The monthly payments on a hire purchase agreement end up becoming quite a significant household expenditure after we’ve paid for the mortgage or rent. So what happens if we can’t make our finance payments, or if we can’t pay debts and the bailiffs show up at the door?
Can bailiffs take your car if it’s on finance?
This all completely depends on who owns the car. You will need to check the agreement to find out. If your car was on a hire purchase agreement previously, but you’ve finished your contract, the bailiffs are well within their legal right to take the car.
However, if you are still making payments on a hire purchase agreement that means that you don’t currently own it, you’re hiring it. Your final payment will be when you own the car. So technically if you’re still paying the monthly instalments, the finance company are the legal owners of the car. In this circumstance, the bailiffs cannot take the vehicle.
What happens if I can’t pay for my hire purchase agreement?
Being in debt means you will be struggling to pay the bills, and the payments for your hire purchase agreement is likely to fall behind. When you miss the first payment on the car, the finance company will get in touch with you to let you know that you need to pay the outstanding balance. Once a second payment is missed, you will receive a notice of arrears. These notices will continue to appear at your door each month until you manage to pay off the debt, or the finance company takes further action against you.
Once a certain amount of time has passed a finance company can also send you a default notice, demanding payment within 14 days to clear any outstanding balance. If you can’t pay within the two-week time frame, the company then has the option to terminate your hire purchase agreement. This is when the bailiffs will step in as part of the court proceedings against you to repossess the car.
How do bailiffs repossess a car on a Hire Purchase agreement?
If you haven’t managed to pay a third of the total amount you owe on the car, including any interest you have accrued, a finance company doesn’t even need to get a court order to be able to repossess the car.

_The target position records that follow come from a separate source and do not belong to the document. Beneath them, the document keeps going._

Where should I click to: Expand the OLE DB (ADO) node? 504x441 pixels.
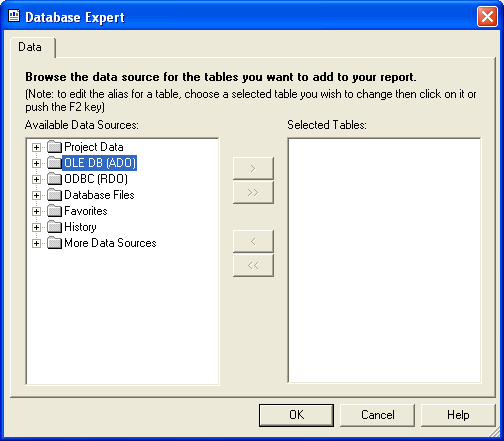coord(36,163)
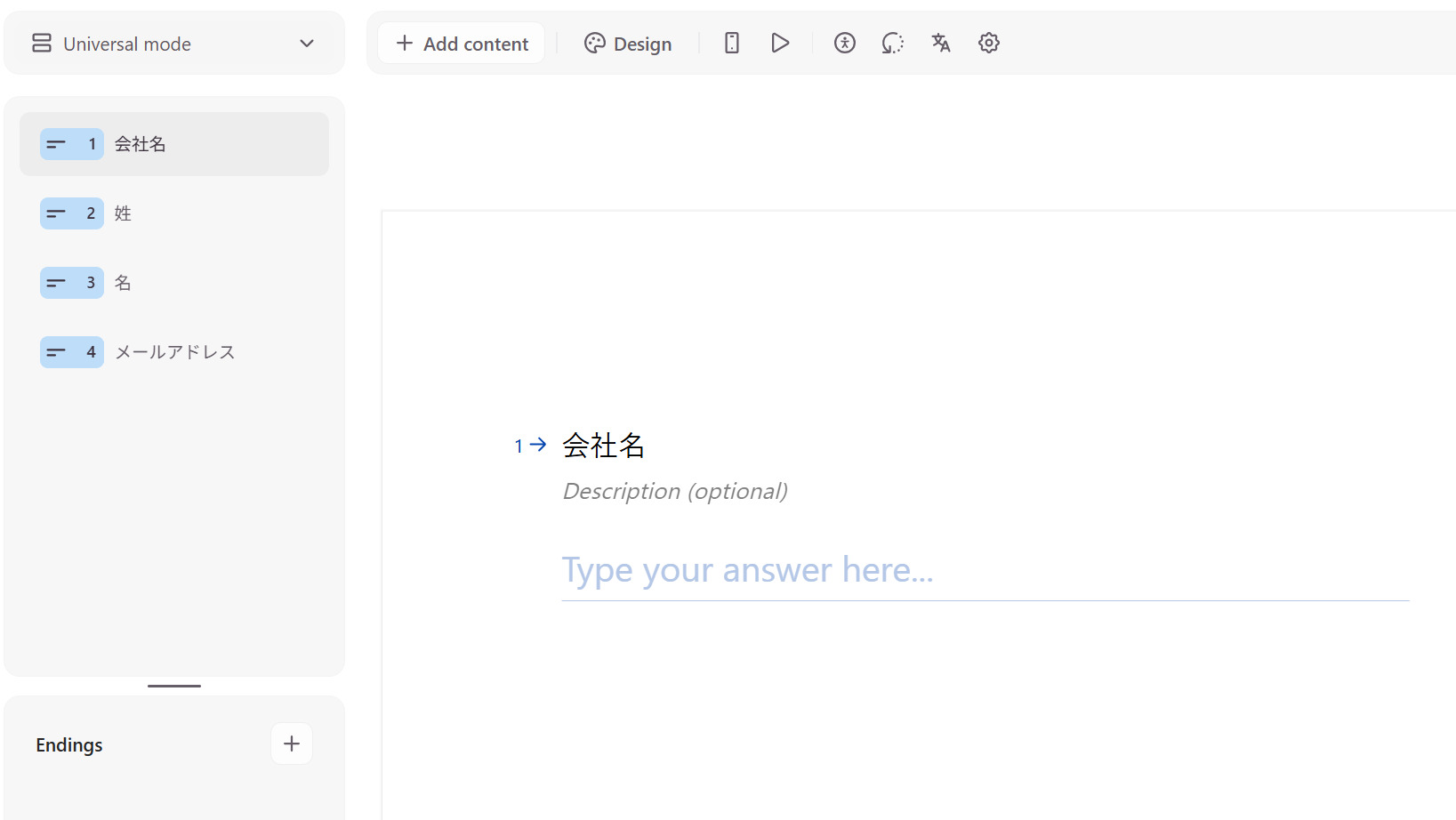Click the short text icon of question 4
The width and height of the screenshot is (1456, 820).
pyautogui.click(x=56, y=352)
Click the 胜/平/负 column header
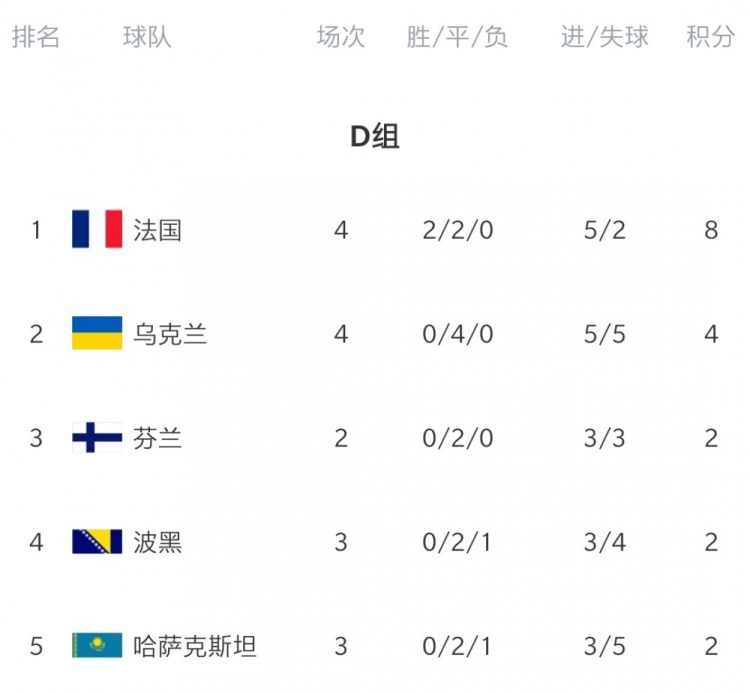Viewport: 750px width, 693px height. pyautogui.click(x=457, y=37)
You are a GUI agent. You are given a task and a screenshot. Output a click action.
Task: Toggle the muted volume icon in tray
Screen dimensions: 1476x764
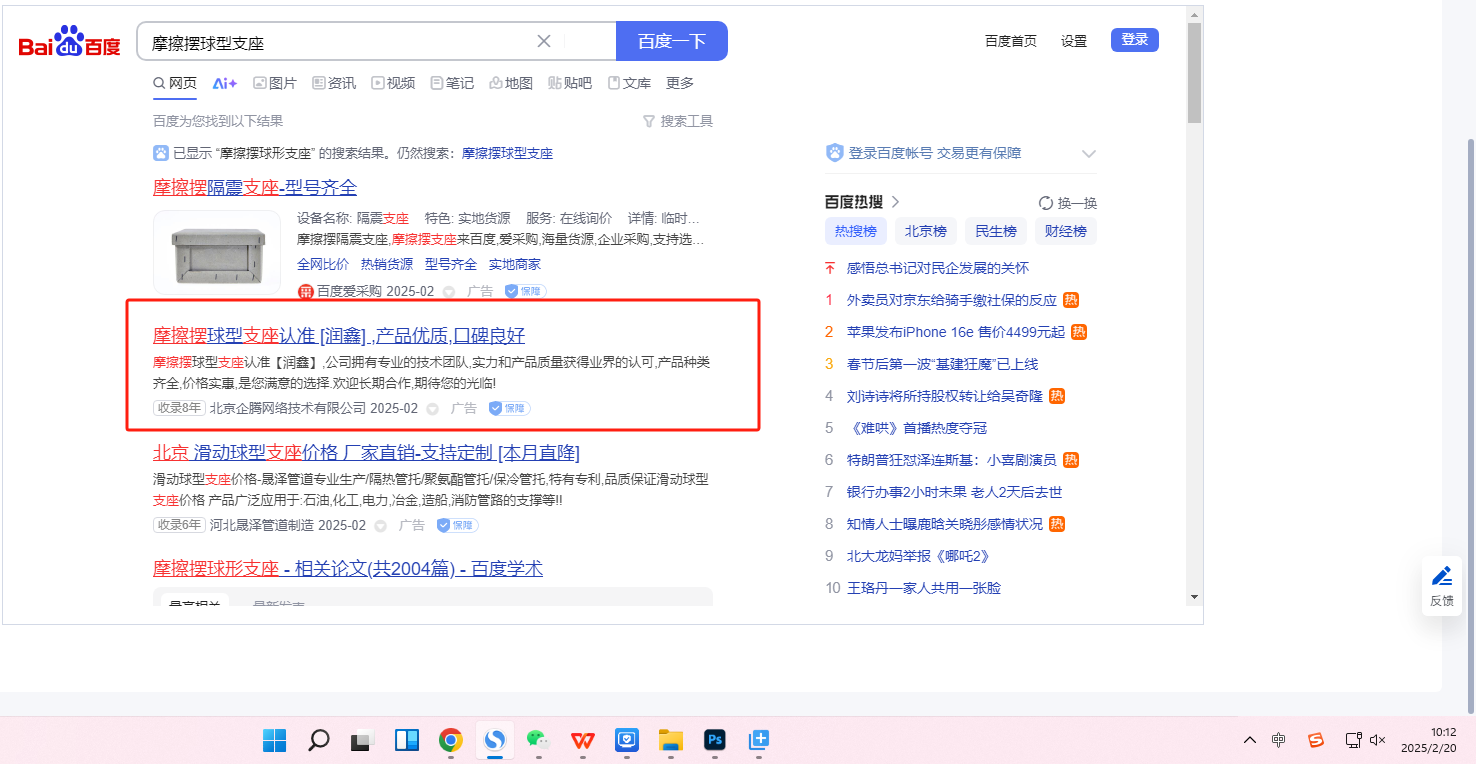point(1378,740)
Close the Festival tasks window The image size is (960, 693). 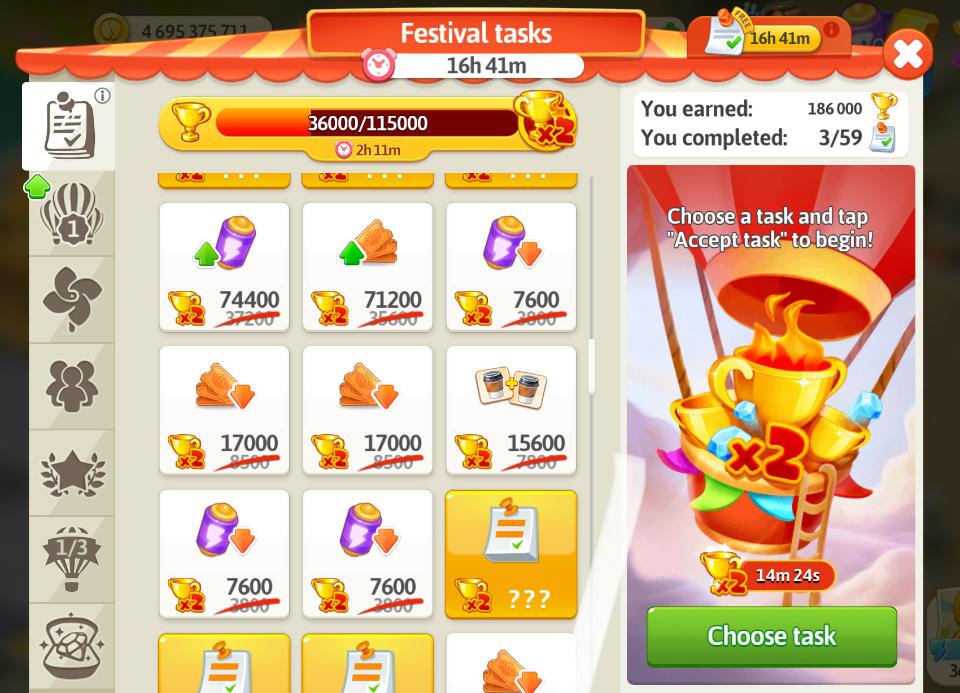click(x=908, y=54)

If you have paid a third of the value you have outstanding, the company does need a court order before being able to send bailiffs in to repossess the car. In the instance, a bailiff comes to your home and takes a car without a court order; you can claim compensation by taking the finance company to court.
Court orders for car repossession
The court order stage is a critical one in the repossession process. If you ignore the court order or don’t appear on the date specified, then the finance company can present you with an order to pay the full amount outstanding. You will also have to return the car to them. If you don’t return the car to them when asked, the bailiffs will then be sent to your address to take the car away from you.

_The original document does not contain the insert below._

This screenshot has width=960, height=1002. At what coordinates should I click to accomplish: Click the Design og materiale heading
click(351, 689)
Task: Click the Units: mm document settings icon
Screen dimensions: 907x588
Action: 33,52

Time orders for car repossession
If a bailiff has shown up at your door wanting to take the car away from you and you are unable to clear the outstanding amount, you can apply to the court to get a time order granted. With this order in hand, you will have some time to catch up on the outstanding arrears, while still carrying on with the monthly payments as you normally would. If a court decides to grant you this order, it can prevent the bailiffs from being able to take the car from you.

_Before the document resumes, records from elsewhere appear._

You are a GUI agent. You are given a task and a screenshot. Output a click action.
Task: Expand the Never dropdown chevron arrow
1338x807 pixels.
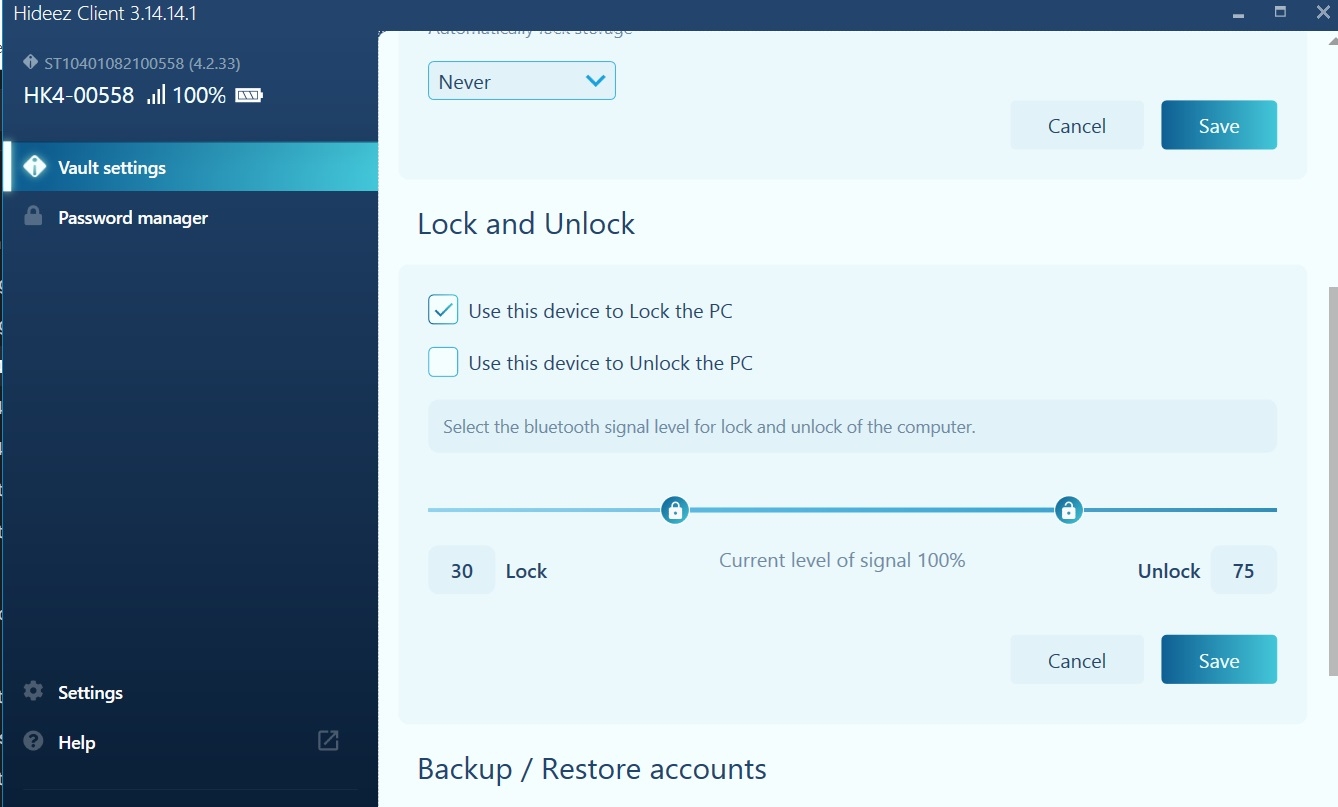click(x=595, y=82)
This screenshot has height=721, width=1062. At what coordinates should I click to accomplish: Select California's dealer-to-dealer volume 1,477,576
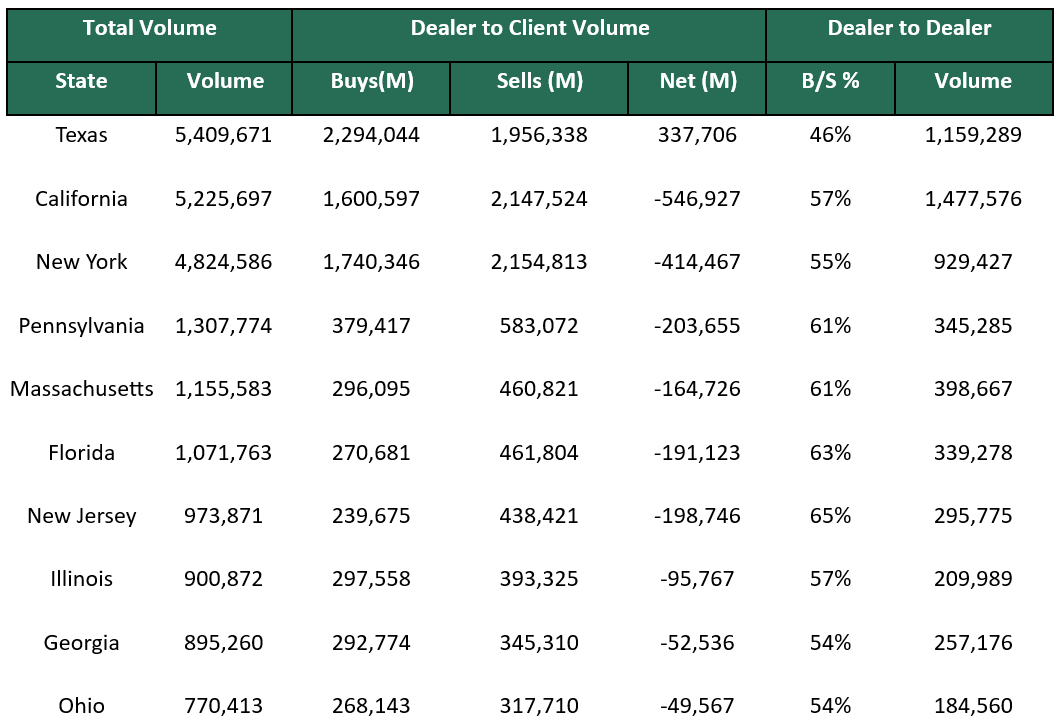pyautogui.click(x=973, y=199)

What happens to the car after the bailiffs have taken it and can you get it back?
Once the bailiffs have been to your home and taken the car, it will go to auction. The finance company will use the amount it sells for to offset your debt, but this amount of money will rarely pay off the debt. In this case, you will have lost your car to the finance company, and you will still be liable to pay off the debt that hasn’t been settled by the sale of the vehicle. Because there is still a debt to be paid, you are still under threat of further court enforcement proceedings against you, which could mean another visit from the bailiffs who will then turn to items in your home to settle the debt.